[Exercise goal]
Every line that holds the word "computer" needs to be copied from the data below.
= = = = = = =
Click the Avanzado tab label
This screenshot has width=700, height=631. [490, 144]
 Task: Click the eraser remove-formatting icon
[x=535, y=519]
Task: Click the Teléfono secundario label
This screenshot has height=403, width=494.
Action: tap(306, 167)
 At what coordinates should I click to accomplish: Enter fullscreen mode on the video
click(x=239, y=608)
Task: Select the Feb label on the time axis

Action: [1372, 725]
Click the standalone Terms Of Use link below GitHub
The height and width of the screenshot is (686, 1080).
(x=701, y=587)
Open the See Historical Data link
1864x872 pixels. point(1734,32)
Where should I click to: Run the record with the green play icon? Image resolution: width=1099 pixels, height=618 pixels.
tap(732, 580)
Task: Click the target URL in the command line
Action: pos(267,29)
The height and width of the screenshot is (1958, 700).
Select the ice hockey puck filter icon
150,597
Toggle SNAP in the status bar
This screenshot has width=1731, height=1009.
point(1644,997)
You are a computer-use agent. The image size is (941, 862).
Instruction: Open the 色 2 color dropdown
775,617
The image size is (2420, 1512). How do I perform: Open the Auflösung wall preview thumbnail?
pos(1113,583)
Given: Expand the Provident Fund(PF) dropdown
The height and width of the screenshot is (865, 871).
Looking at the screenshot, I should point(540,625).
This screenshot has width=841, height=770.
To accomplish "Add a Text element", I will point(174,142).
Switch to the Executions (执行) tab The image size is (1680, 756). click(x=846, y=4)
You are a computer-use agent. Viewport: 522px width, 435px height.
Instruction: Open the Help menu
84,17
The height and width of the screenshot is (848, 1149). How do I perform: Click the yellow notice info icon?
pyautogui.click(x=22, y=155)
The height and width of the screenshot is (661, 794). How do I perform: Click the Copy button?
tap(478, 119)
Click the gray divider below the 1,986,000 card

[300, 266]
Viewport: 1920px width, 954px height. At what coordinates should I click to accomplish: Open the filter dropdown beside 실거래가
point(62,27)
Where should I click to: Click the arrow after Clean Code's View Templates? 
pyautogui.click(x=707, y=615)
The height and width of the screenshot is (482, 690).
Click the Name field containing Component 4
= = = = = = =
[Task result]
You are a computer-use agent. The image size is (941, 862).
You are a computer-use agent. Viewport: 522px width, 435px height.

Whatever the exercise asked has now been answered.